Yesterday, I got seven and a half pounds of cabbage, from ones that split and heads too little to store, shredded, salted, and packed into a crock for sauerkraut (how-to here). My cabbages grow in the same bed as my root crops. I stop watering for a week or so before digging the carrots, beets, and potatoes. But I've had problems getting enough moisture out of the cabbage, and don't like feeling like I'm bruising it instead of just packing it down.

So this year I tried soaking the heads overnight first, and then letting them drain/drip dry in the dish drainer this morning. That worked great - the cabbage shreds were crisp and crunchy, and once tossed with the salt started to sweat right away. When I packed it into the crock there was plenty of brine. I put the crock into the cellar, where it will slowly ferment over the next couple of months. I've still have 4½ nice big cabbages for fresh eating this winter too.

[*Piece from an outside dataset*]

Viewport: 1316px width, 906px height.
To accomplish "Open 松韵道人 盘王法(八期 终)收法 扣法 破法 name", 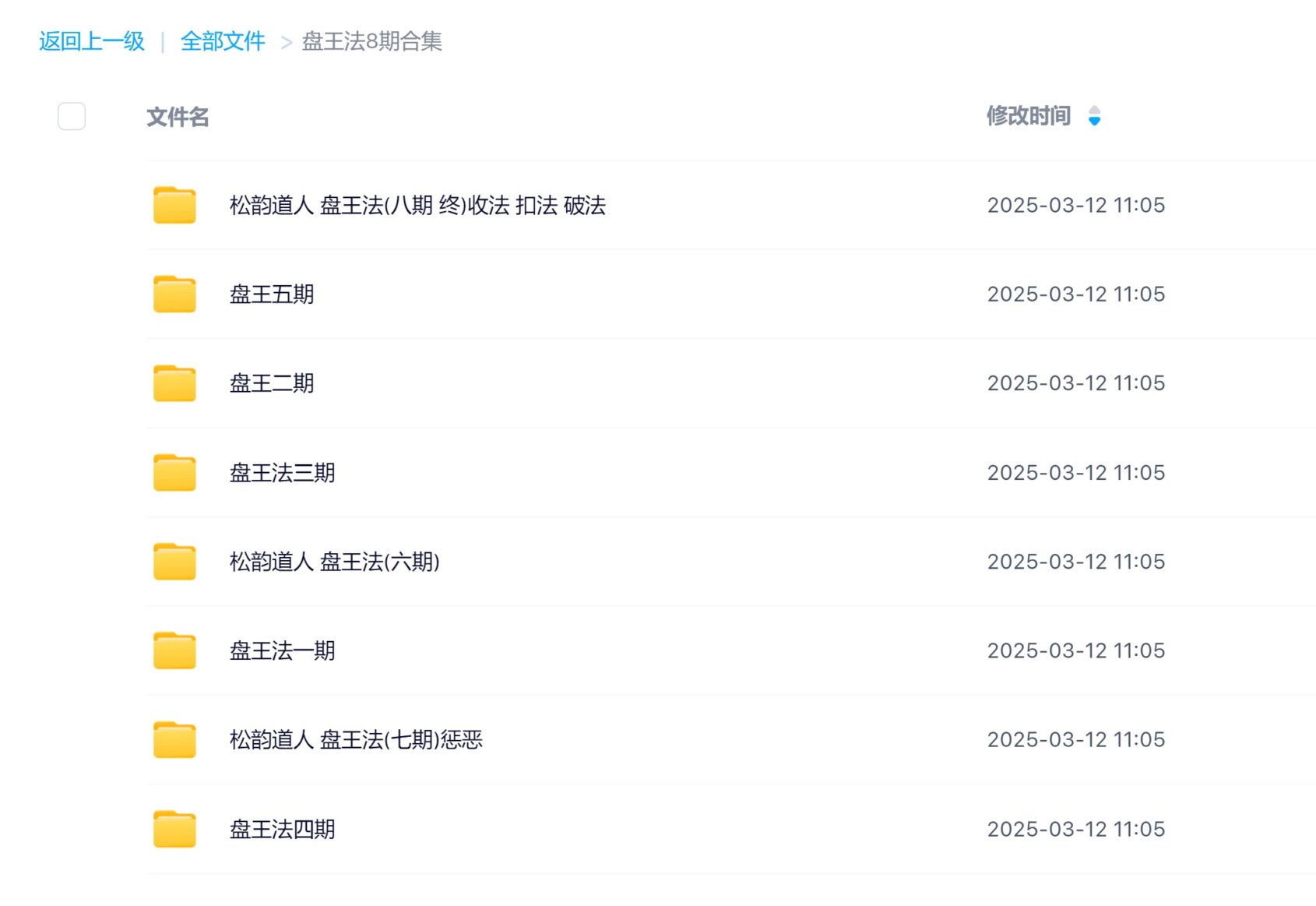I will click(417, 206).
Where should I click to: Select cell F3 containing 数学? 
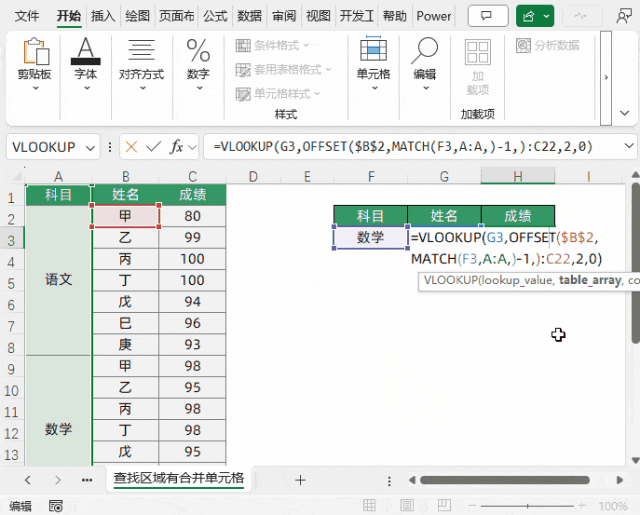[x=370, y=238]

While I was in the kitchen, Aries picked the apples from our MacIntosh and Liberty trees (those are my potted fig trees in the wagon - not normally grown in Nevada. Right now, they're being moved in and out of the garage until they go dormant, and then they'll spend the winter in the cellar). We got a lot of apples, but they were all so small, some bird-pecked, and some of these late apples had worms in them (the earlier Freedom apples were much better; and the birds got all the Gravensteins, our earliest apple, this year). We also gleaned three baskets of heirloom apples from an old tree on a lawyers' office lawn in the old section of town before the snow. They're beautiful, big apples, but three-quarters of those were wormy too. I picked through them, and put the good ones in the cellar. We're going to make a batch of hard cider from all the rest. I'll write about it when we do. After he finished with the apples, Aries started cleaning up the garden - pulling out all the plants that froze, shredding them, getting them into the compost bin.

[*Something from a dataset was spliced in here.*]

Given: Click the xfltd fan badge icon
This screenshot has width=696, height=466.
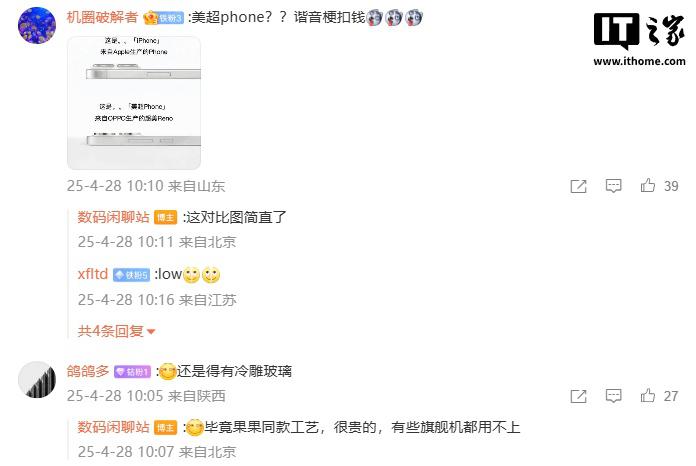Looking at the screenshot, I should (x=131, y=275).
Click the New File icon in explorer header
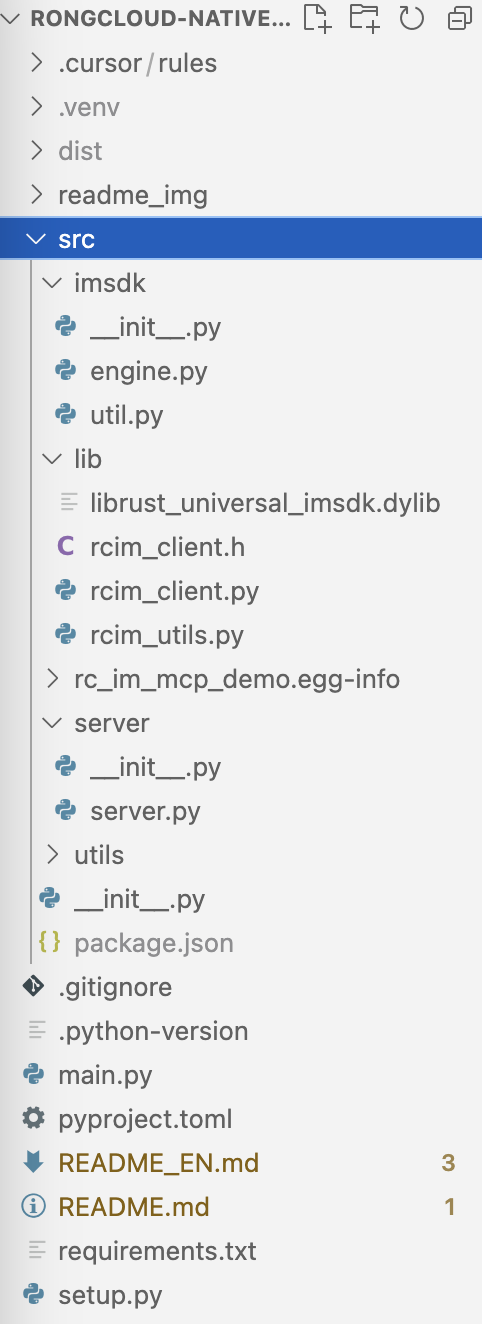 (x=317, y=17)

I can't believe he did it again!
Black kale, Tuscan, dinosaur, Lacinato - whatever you call it, it's supposed to be the king of kales for taste and texture. Last year, I had one plant, that I stuck in with the peppers and tomatoes after a pepper plant died. I was really looking forward to having a wonderful winter green for fresh eating. But after the first freeze, and Aries had cleaned up the garden, my beautiful kale plant was gone! He'd pulled it up along with the dead plants. "Couldn't [he] see it was a thriving plant, not dead?" He said he was sorry - he didn't realize it was something I wanted. What else could I do but forgive him?

This summer, I set out three black kale plants, this time, in with the rest of the greens and hardy plants. They grew great. The aphids didn't bother them, neither did the recent snow - all three were strong healthy plants almost two feet tall. And today, all three were gone! Again! His defense: "they didn't look like food."

Aaarrgggh! It's thriving, in a vegetable garden - what else would it be! I still can't believe it - especially since he left a puny little chard plant growing right next to them, and some weedy bitter overgrown mustard plants down the way a bit (he also pulled up all my lettuce plants I had purposely let go to seed so I could harvest the seeds - ok, they did look pretty weedy; and the last head of cauliflower - now that had to look like food). Sometimes I just don't understand how that man thinks!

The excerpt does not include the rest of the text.